Information security must be managed in a neatly structured way. This is the subject of the fifth GRC: Be Connected! webinar, including some views on popular ‘frameworks’ as CISM, NIST an ISO 27001.
GRC: Be Connected! about information security management
For the first speaker, Marc Vael, CISO at ESKO (‘The real strategic value of CISM’), three certifications structured his career and his approach to information security management: (ISC)2’s CISSP (in 1994), C-CISO (2004) and in particular ISACA’s CISM (2007). Starting out in a world without specific security-focused courses, he embarked on his path to becoming a CISO by self-analysis: what do I like to do? Studying applied economics, he loved IT. Through continuous (self-)study, and a series of jobs (development, quality assurance, auditing…) he leveraged his certifications into his rich career to date.
His use of CISM’s structured approach insures an alignment between ‘what you do’ and the goals of your organization. At ESKO, his information security management covers six aspects: security governance/risk, security business support, security operations, IT compliance, security innovation (important!) and security incidents. Some final advice? Keep abreast with threats and the changing world of cyber security; stick a CISO mind map to the wall to remember the many facets of your role; and live by the CISO success formula (4C x 3I x 2S x 0, as explained in the presentation).
A different approach is taken by Taco Mulder, CISO at CHU-UVC Brugmann-HUDERF, as determined by the infrastructure in his care: hospitals (‘Practical implementation of security in critical infrastructures’). His business risks pertain to patients, employees and hospitals; with required protection of data both in IT systems and on paper!
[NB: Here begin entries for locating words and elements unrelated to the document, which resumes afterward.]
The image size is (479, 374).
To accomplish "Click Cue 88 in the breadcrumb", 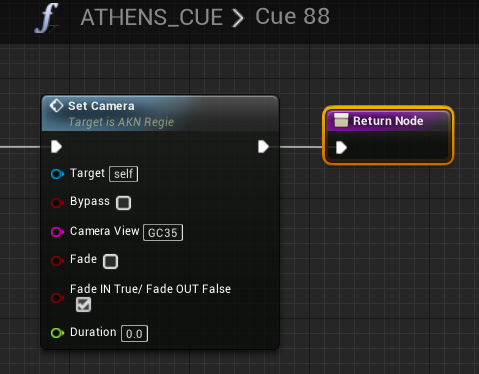I will (x=292, y=17).
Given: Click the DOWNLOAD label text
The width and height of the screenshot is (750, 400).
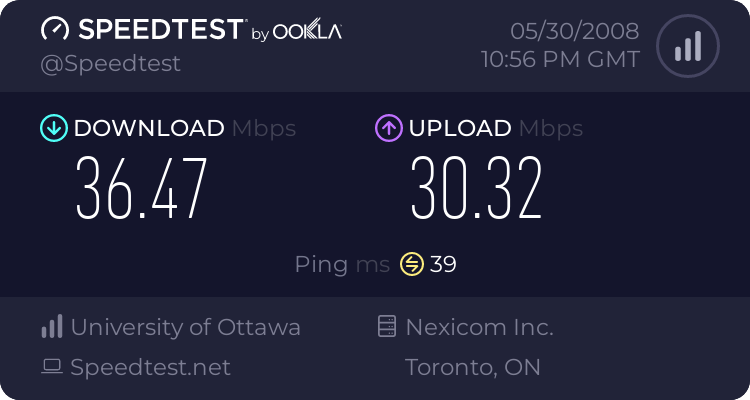Looking at the screenshot, I should [x=149, y=128].
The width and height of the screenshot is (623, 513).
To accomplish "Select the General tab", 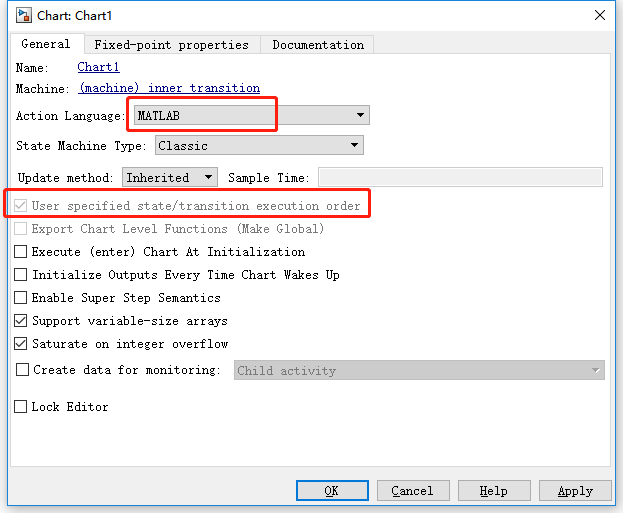I will pyautogui.click(x=46, y=44).
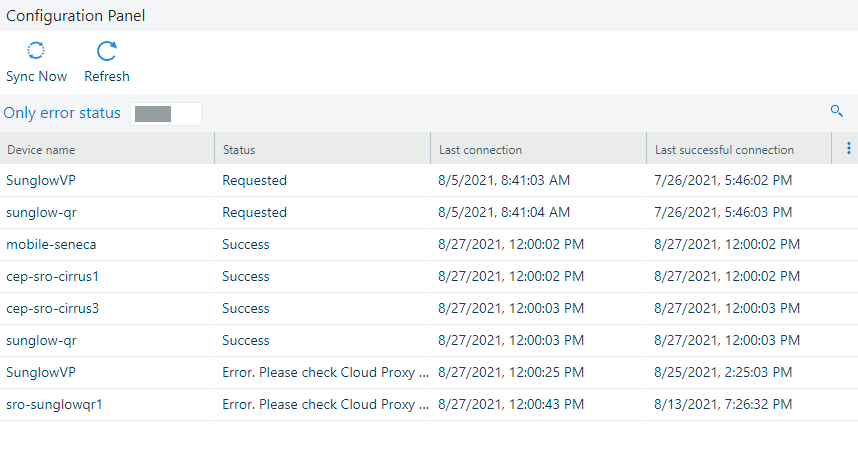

And yes, hospitals are hot targets for attacks due to the nature and value of the data involved (attackers deem hospitals to be more willing to pay a stiff ransom when literally vital data are unavailable through malicious encryption). Taco Mulder takes it from the top down (from top management) through Cobit 2019 design factors, working his way down through all layers to all stakeholders in the hospitals.
The framework he applies is the NIST framework, appropriate for critical infrastructures. Of critical importance is the RACI model (Responsible, Accountable, Consulted, Informed) in order to be clear about where responsibility resides, complemented by the certainty that everybody everywhere is on par regarding security understanding. Next is risk management in all its aspects, requiring among others plenty of walking around and talking to people; tackling security needs in a sensible (and affordable) way and establishing cooperation (e.g. between IT and HR). Finally, it is a matter of instigating and maintaining an information security programme. With yet another vital final piece of advice: start immediately with an incident response programme, now!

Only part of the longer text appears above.